____ DATASET EXTRACT
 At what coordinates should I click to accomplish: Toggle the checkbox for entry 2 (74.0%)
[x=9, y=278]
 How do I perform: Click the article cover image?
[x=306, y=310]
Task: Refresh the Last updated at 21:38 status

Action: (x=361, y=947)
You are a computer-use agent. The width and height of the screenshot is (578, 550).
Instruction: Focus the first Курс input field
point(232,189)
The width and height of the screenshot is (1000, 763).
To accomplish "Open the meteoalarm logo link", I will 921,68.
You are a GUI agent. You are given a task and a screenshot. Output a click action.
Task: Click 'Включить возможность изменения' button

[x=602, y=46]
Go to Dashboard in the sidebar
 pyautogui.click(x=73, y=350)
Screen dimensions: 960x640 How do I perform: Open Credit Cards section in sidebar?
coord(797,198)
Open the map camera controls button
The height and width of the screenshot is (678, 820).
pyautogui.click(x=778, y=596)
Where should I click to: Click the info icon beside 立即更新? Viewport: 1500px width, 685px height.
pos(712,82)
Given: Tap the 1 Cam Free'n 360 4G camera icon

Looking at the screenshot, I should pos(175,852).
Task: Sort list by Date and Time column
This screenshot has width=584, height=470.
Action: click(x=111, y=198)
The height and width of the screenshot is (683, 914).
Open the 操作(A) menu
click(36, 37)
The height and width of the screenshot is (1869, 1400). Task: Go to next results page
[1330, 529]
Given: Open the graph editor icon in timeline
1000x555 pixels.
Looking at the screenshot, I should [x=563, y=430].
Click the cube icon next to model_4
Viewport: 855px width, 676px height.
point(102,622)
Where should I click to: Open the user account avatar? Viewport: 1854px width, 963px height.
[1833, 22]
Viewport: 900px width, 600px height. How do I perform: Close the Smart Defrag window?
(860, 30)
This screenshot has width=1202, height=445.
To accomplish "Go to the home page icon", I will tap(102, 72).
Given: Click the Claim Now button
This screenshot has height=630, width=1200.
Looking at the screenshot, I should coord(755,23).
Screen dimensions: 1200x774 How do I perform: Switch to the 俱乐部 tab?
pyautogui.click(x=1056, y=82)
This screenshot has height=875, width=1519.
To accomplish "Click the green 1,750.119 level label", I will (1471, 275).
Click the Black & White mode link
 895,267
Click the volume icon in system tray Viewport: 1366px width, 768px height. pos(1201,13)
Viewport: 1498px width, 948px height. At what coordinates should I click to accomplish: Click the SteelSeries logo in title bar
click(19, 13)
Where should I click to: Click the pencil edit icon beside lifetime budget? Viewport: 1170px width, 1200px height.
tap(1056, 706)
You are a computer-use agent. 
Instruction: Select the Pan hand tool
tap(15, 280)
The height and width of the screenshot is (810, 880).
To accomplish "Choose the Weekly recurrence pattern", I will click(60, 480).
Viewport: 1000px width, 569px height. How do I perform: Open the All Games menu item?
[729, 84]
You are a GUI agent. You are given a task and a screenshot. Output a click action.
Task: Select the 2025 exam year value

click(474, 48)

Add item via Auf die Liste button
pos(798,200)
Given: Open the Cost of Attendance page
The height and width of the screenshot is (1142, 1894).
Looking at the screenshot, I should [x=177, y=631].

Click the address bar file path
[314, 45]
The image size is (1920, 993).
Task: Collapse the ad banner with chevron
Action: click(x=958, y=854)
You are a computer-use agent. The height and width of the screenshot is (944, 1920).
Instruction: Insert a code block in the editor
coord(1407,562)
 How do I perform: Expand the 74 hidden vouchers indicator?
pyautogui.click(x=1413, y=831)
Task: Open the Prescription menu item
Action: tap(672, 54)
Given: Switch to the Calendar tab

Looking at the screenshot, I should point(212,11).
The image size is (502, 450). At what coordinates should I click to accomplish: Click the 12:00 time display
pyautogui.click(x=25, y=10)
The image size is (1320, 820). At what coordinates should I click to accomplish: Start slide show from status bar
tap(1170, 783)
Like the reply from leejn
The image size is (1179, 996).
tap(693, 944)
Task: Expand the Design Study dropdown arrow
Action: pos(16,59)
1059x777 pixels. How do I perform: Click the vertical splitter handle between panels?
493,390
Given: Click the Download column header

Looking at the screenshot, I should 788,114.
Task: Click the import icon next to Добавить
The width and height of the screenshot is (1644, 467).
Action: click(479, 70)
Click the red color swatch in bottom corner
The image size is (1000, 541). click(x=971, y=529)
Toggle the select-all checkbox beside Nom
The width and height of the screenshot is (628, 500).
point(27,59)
________
● **TASK BRIEF**
Check the records above and copy each line that has the string "computer".

● **OUTPUT BELOW**
You are a computer-use agent. The width and height of the screenshot is (578, 550).
You are a computer-use agent. 
You are a computer-use agent. The height and width of the screenshot is (944, 1920).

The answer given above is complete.